1年前、レナの夫・ケインは特殊部隊の一員として「シマー」の調査に参加しましたが、チームは音信不通に。ところがある日レナのもとにケインが突然姿をあらわします。レナは今までどうしていたのかケインを問い詰めますが、ケインはすぐに体調が悪くなり、レナは救急車を呼ぶことに。しかし病院へ向かう途中で、救急車は襲撃され、レナとケインはエリアXに連れて行かれます。

エリアXでレナは、心理学者のヴェントレス博士(ジェニファー・ジェイソン・リー)率いる女性だけの調査隊が「シマー」のなかに入る予定であることを知ります。夫の身に何が起きたのか、レナは真相を解明するため調査隊に志願。

「シマー」のなかで調査隊は、生態系が変化して生まれた美しく神秘的な景色を目撃することに。しかしそこには突然変異を遂げて生まれた危険な生物も待ち構えているのでした。

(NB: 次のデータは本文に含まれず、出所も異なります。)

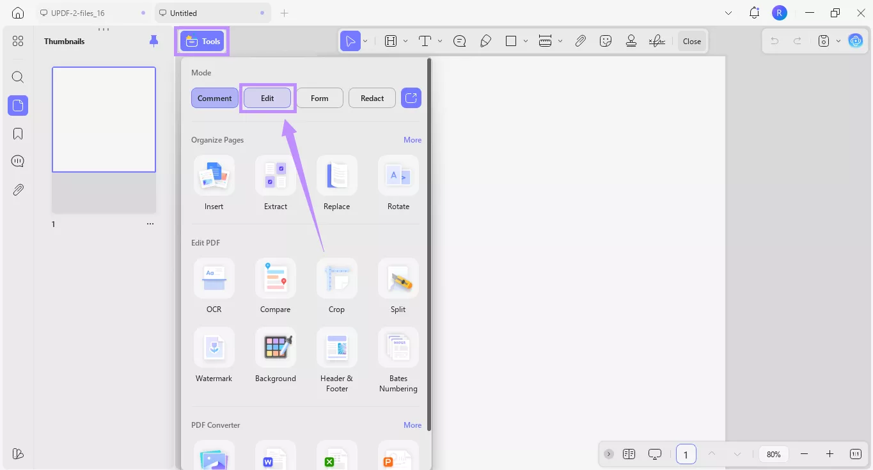Screen dimensions: 873x470
Task: Open the Search panel
Action: pyautogui.click(x=17, y=77)
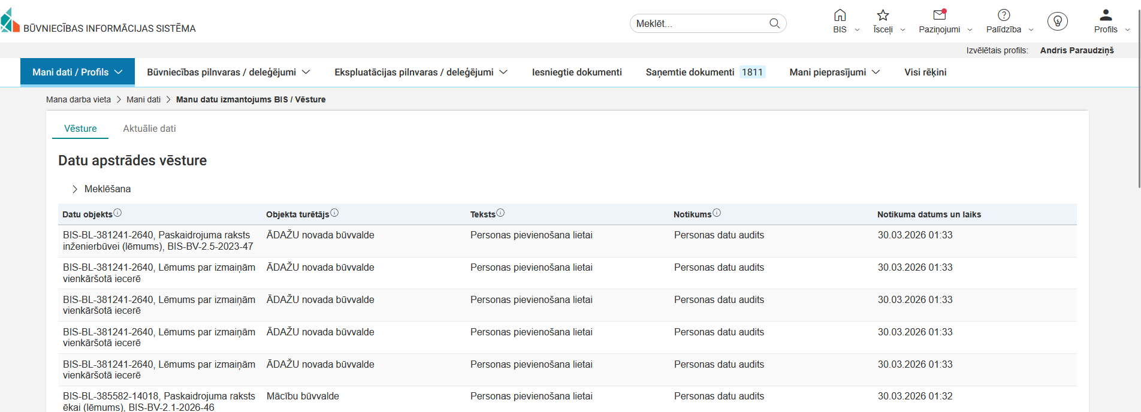Click the Palīdzība question mark icon
1141x412 pixels.
pos(1004,16)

レナが「シマー」のなかで最後に目にした想像を絶する光景とは!?

口コミ

ここではアマゾンに寄せられたコメントから、この映画をまだ見ていない人に役立ちそうなコメントをピックアップしています。

アレックス・ガーランド監督ということで自分の中でハードルを上げすぎたためか第一印象は微妙。ところが、映画鑑賞後にジェフ・ヴァンダミアの原作『全滅領域』を読むと、ほとんど映画とは別物の内容で、よくぞこの原作からここまでの脚本を作り上げたなと感心してしまい、逆にこの映画に対する評価が自身の中でじわじわと高くなりました。(中略)余韻を残す後半の展開は、ガーランド監督らしさを感じさせます。


原作とまったくことなる作品であるというコメントは、他にも多数見られました。原作通りに映像化したら、もっと地味な作品に終わったかもしれない、という意見も聞かれました。原作の3部作では映画には見られないキャラクターの背景も書かれていますから、一緒に読んでみると興味深いと思います。

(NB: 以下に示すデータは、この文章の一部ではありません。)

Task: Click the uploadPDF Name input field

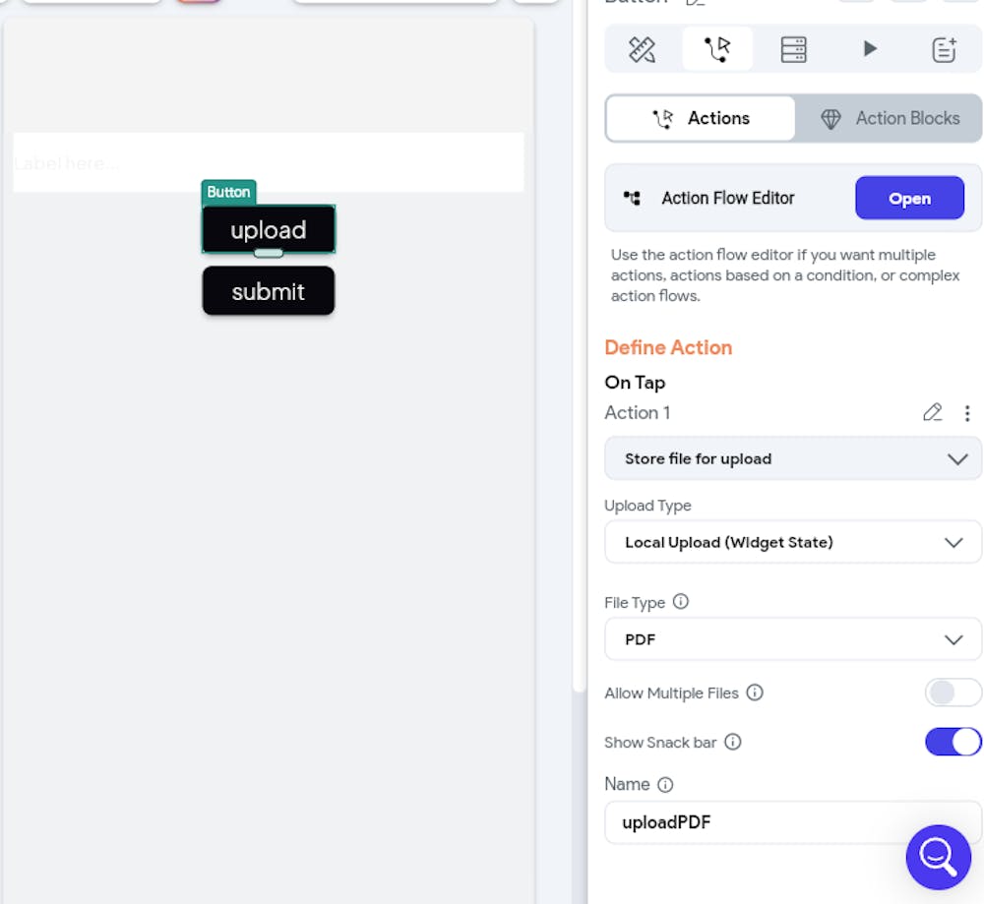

単なるアドベンチャーSFではなく心理描写に重心を置いている点でポートマン嬢の起用は効果を上げておりますし、こちらも演技派のJ・J・リー女史のニュアンスに富んだ演技にも見応えがあります。それでいてモンスターSFとも言えるホラー的な描写も思いのほか豊富で、ちゃんと「怖い」作品にもなっているのが嬉しい。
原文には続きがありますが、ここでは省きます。